Banks very often play with dates to make you think you have different amounts of money than you really have in an effort to cause you to bounce or overdraft. Say you deposit money through an ATM after the bank is closed, then go use your card to make a purchase. Each transaction has 2 times. The time when the transaction was actually made, and the time it cleared the system. So while your deposit time was in the evening, the clear time is sometime the next business day. The purchase time has the time you made the purchase, we'll say the same evening, and the time the transaction goes through their credit system, sometimes up to a week later.
A common bank trick is to use the clear time as the effective time of deposits but the transaction time as the effective time for purchases. So even if you physically deposit money before you make any purchases, if any transaction happens before the deposit clears, (even if the transaction hasn't cleared) you could get an overdraft even though you never actually spent money you didn't have. This would be akin to a check bouncing because you didn't have the money in the account at the time you put pen to check instead of when the check receiver tries to cash it.
Now one defense of this might be "it's to prevent fraud and people overspending with money they don't have and disappearing". That may be true, but the right thing to do would be to not give you an overdraft if you are indeed an honest customer who in fact did deposit enough money before you made the purchase.
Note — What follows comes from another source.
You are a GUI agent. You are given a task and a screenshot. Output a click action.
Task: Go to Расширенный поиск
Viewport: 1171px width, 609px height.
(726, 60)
But banks don't do that, mainly for the hefty overdraft "processing fee" that is 100% profit for them because of a few twisty fine print rules.
I used to have accounts at National City. They played these games on me exactly as you described. They made me bounce two checks this way, and charged me nearly $200 in fees for it, before I managed to escape their clutches.
Actually, now that I think about it, it was worse than you describe.
NatCity maintains two different account balances for you. One is a balance showing all deposits and debits posted in a timely fashion, within a day or two, the way you'd balance your checkbook. The other balance shows debits posted immediately, but deposits delayed by a week or two. Naturally, this second balance tends to show a lower account balance, due to their delays in posting your deposits.
By timing the way the deposits are posted, they can induce you to overdraw your account. They show you the first balance whenever you query your account online or at an ATM, which shows a higher balance. They figure your overdrafts by using the second, lower balance.
I don't know if it's a common practice at all banks, but it's only been done to me by NatCity. I've used a number of other banks over the years without any of these games.